The U.S. Army says that China uses neurotechnology abroad, as well as at home, to advance its global superpower status. China poses a risk to the U.S. by weaponizing brain sciences, neurotech, drugs, and other brain-impacting mechanisms, to assume dominance in the neurotech field. 

“The stage is set—the U.S. and the West must decide if and how they will compete with China in the overall [science and technology] arena!” writes the U.S. Army Training and Doctrine Command. 

BCIs Seen As Positive Developments, Set To Become Mainstream

BCIs are advertised positively on the social front, seen as means to simplify communication between human brains and computers. Scientists research its uses for reversing paralysis and unlocking potential motor function repair in brain activity during sleep. 

Futurism writes that the brain-to computer chip technology could “bring brain-computer interfaces into the mainstream.”  Innovations see BCI tech becoming more affordable and therefore more accessible to society. Yet as BCI’s reach the position of a mainstream debut, a growing concern over innovation ethics calls their use, and flagged abuse, into check.

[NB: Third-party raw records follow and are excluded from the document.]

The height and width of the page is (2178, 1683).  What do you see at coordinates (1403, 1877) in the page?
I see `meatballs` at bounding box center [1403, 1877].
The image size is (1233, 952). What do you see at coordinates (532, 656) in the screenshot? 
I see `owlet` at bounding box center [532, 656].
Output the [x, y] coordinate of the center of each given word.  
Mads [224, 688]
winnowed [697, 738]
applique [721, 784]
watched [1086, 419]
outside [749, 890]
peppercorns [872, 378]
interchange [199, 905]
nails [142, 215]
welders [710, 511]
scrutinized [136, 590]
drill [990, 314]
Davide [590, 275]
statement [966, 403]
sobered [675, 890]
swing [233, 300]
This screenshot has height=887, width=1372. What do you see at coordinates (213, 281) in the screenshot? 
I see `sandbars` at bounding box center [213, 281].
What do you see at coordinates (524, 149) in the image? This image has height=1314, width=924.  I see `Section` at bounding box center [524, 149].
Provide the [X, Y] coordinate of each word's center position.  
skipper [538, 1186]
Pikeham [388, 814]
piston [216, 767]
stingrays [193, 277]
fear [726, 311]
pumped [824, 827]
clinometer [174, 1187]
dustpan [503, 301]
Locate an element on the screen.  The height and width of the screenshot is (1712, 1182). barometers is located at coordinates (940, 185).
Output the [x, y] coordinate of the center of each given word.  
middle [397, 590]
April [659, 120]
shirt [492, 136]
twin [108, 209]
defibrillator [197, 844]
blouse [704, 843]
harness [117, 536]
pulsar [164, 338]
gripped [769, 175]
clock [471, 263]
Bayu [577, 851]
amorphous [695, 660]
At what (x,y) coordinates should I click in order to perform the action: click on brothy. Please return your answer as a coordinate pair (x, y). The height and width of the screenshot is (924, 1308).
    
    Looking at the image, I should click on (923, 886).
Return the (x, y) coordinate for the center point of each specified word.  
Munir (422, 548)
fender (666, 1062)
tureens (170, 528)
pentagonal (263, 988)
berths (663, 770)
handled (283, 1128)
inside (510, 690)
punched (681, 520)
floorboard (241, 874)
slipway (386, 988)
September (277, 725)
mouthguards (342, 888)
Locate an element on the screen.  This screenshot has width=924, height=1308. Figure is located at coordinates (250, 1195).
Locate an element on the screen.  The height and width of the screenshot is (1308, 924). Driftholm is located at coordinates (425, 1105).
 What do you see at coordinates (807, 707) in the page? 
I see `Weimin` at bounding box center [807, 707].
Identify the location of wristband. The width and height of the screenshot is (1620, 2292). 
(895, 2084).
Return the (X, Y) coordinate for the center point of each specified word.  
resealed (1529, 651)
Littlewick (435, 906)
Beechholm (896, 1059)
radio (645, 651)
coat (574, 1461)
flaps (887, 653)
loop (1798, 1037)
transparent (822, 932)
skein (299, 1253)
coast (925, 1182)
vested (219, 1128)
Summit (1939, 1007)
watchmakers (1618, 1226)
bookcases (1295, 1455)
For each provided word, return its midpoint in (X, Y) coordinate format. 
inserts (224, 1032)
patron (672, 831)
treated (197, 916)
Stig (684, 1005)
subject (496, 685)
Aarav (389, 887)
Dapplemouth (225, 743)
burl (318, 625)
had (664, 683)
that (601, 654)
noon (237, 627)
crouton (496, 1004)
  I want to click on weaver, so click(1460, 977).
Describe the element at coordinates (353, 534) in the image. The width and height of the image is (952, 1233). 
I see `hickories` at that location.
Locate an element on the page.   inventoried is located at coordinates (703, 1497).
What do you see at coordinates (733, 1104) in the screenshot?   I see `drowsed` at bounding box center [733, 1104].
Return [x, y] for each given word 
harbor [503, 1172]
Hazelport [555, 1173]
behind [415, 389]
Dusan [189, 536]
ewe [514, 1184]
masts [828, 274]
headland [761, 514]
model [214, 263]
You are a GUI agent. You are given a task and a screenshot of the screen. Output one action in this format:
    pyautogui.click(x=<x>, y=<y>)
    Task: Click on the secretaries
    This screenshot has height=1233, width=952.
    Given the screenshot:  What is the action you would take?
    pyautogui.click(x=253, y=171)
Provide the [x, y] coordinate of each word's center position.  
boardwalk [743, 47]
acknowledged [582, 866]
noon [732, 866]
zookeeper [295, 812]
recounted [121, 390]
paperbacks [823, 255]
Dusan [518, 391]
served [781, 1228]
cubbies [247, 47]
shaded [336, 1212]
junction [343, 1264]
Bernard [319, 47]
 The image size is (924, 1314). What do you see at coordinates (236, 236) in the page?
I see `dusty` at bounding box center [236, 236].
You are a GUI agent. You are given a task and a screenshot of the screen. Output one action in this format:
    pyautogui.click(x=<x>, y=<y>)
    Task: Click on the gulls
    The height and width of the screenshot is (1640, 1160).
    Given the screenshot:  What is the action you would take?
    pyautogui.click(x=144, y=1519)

Industry-Wide Ethics Lag, Say Science Critics 

Brain-computer interfaces face some criticism. The Critic UK writes that the “rules” of science research ethics practices are “increasingly non-binding,” meaning that any such rules agreed to by parties are not enforceable.  

This becomes critical when there is no binding agreement on weapons of artificial intelligence. In one instance, “the UN Convention on Certain Conventional Weapons failed to reach an agreement on banning ‘killer robots.’” Neurotechnology rights organizations, such as the Neurorights Foundation, call for tighter control procedures to steer the ethics. 

As organizations call for controlling measures, the White House Office of Science and Technology Policy (OST) has fallen under watchdog scrutiny. In March, The Government Accountability Project wrote a 17-page letter to Congressional committees disclosing whistleblower complaints of “gross mismanagement” within the department. 

The letter details allegations that the former OST Director Dr. Eric Lander violated protocols of his office as the first OST leader in the President’s cabinet. Lander, the founder of Broad Institute, and a leading voice of SARS-Cov-2 and CRISPR gene editing research, resigned following investigations into his OST conduct, writes The National Review.  

U.S. Approaches “China Convergence” 

U.S. citizens are calling for better accountability as entanglement with China, along with its arms race, charges ahead. Some U.S. lawmakers, meanwhile, are moving to sponsor the Iran-China Accountability Act

As China policy pushes forward, Western universities, advocacy groups, think tanks and other groups develop plans for “neurorights” and neurotechnology protection protocols.